▶ **What you will do**
Somewhere below are a line with "Instruction: Select the 25.0% y-axis label" and a later line with "Task: Click the Gross Amount field". Output exactly those lines and all lines between them.

*** Dataset Section Begins ***

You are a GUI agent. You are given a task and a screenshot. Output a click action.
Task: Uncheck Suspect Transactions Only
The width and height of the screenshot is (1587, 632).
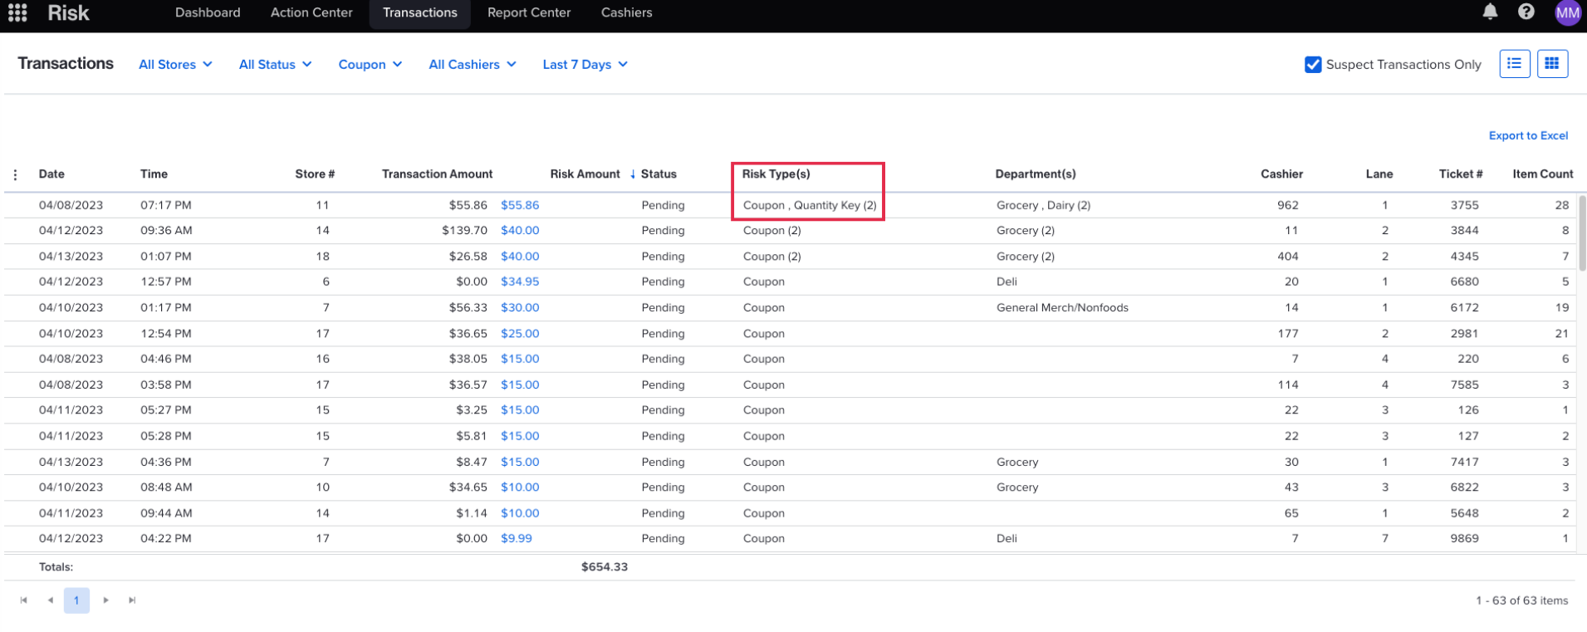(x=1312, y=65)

*** Dataset Section Ends ***
*** Dataset Section Begins ***

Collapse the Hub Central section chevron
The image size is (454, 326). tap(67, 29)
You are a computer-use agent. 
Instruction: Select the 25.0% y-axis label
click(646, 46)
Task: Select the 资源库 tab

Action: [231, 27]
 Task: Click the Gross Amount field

*** Dataset Section Ends ***
*** Dataset Section Begins ***

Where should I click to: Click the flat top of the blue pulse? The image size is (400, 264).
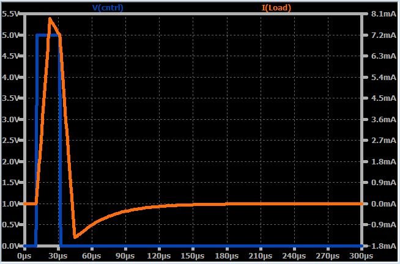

*** Dataset Section Ends ***

▶ **Response area**
Instruction: Select the 25.0% y-axis label
click(646, 46)
Task: Select the 资源库 tab

Action: [231, 27]
 Task: Click the Gross Amount field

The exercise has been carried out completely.